Celui qui affirme ressentir “une grande liberté à New York” porte un regard critique sur son pays natal, qui, affirme-t-il au demeurant, lui manque. “En France, il y a davantage de discriminations, veut-il croire. Par ailleurs, je pense que la laïcité ne fonctionne pas. Cela a conduit à l’éclatement de la famille, cela a amené de gros changements dans la société.”
“Michel Houellebecq m’inspire”
Cela n’est pas sans rappeler les prises de position de l’écrivain Michel Houellebecq qui estimait en 2015 que ce principe était mort. Un parallèle facile à faire, étant donné que l’écrivain français est présent dans les deux livres de Jean-Michel Cohen Solal, qui a en outre consacré une étude littéraire au roman Soumission.
“Michel Houellebecq m’inspire, commente-t-il. C’est un phénomène de société, il fait bouger les choses. Je ne saurais dire pourquoi il est dans mes romans. Certainement car son travail renvoie à des thèmes qui me préoccupent, dont l’absurdité d’un monde désenchanté qui rejette les valeurs d’humanisme et de tolérance. Mais je ne partage pas du tout ses idées.”
Dans la dernière partie de La Passion du Nègre, le héros est invité chez Michel Houellebecq, qui lui demande de l’aide par rapport à des difficultés auxquelles il fait face dans l’écriture, évoquant ainsi à nouveau l’idée d’une création littéraire dans la douleur.
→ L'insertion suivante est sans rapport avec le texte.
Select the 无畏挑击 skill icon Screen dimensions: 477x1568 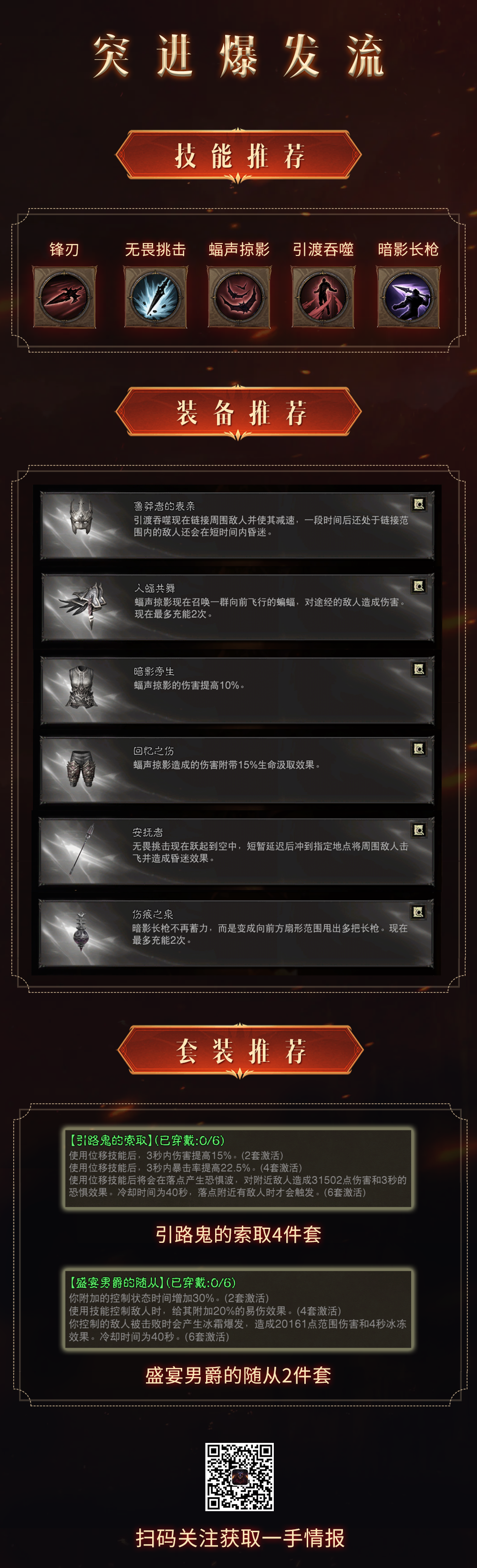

“La difficulté d’écrire, c’est comme la difficulté de communiquer”, indique Jean-Michel Cohen Solal. Une difficulté exacerbée dans un pays étranger. La notion de l’exil est d’ailleurs l’un des thèmes de prédilection de l’auteur. “Toute ma vie, je serai un solitaire, loin de ma terre natale, dans les enchevêtrements des portes du monde”, écrit-il.